PRKACB
Description
The PRKACB (protein kinase cAMP-activated catalytic subunit beta) is a protein-coding gene located on chromosome 1.
PRKACB gene encodes cAMP-dependent protein kinase catalytic subunit beta, an enzyme crucial for various cellular functions. cAMP activates PKA, a tetrameric protein composed of regulatory and catalytic subunits. cAMP binding triggers dissociation of the inactive holoenzyme into active catalytic subunits. PRKACB belongs to the serine/threonine protein kinase family and exists in three isoforms due to alternative splicing. PRKACB interacts with Ryanodine receptor 2 and Low affinity nerve growth factor receptor.

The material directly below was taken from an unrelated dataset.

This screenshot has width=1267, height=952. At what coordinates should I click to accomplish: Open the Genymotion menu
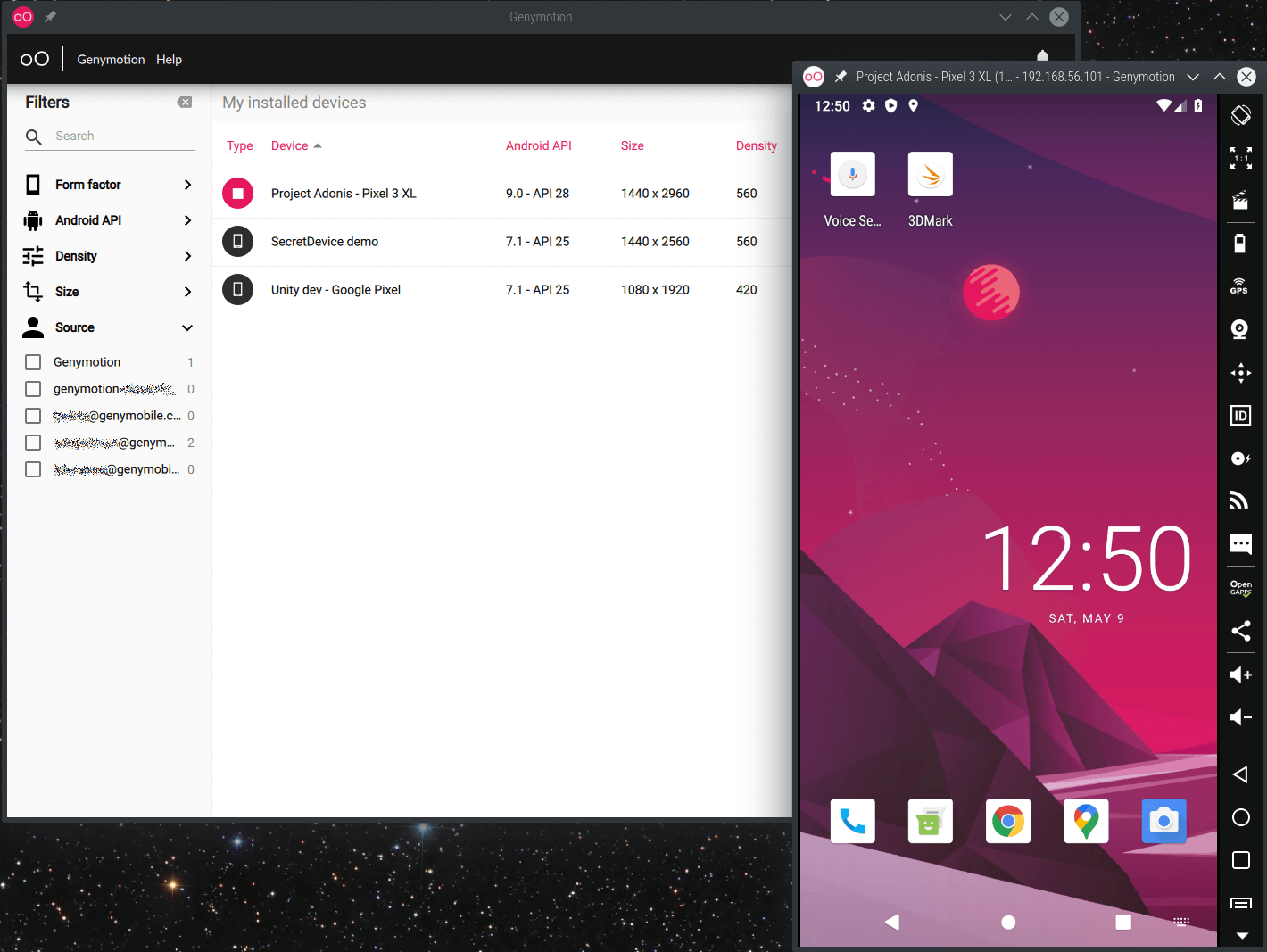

PRKACB, also known as PKA C-beta, mediates cAMP-dependent signaling triggered by receptor binding to GPCRs. PKA activation regulates various cellular processes like cell proliferation, cell cycle, differentiation, microtubule dynamics, chromatin condensation and decondensation, nuclear envelope disassembly and reassembly, intracellular transport, and ion flux. PRKACB regulates the abundance of its regulatory subunits by phosphorylating PJA2, leading to ubiquitination and proteolysis of these subunits. It also phosphorylates GPKOW, modulating its RNA binding ability. Moreover, PRKACB acts as a negative regulator of mTORC1 through phosphorylation of RPTOR.
PRKACB is also known as CAFD2, PKA C-beta, PKACB.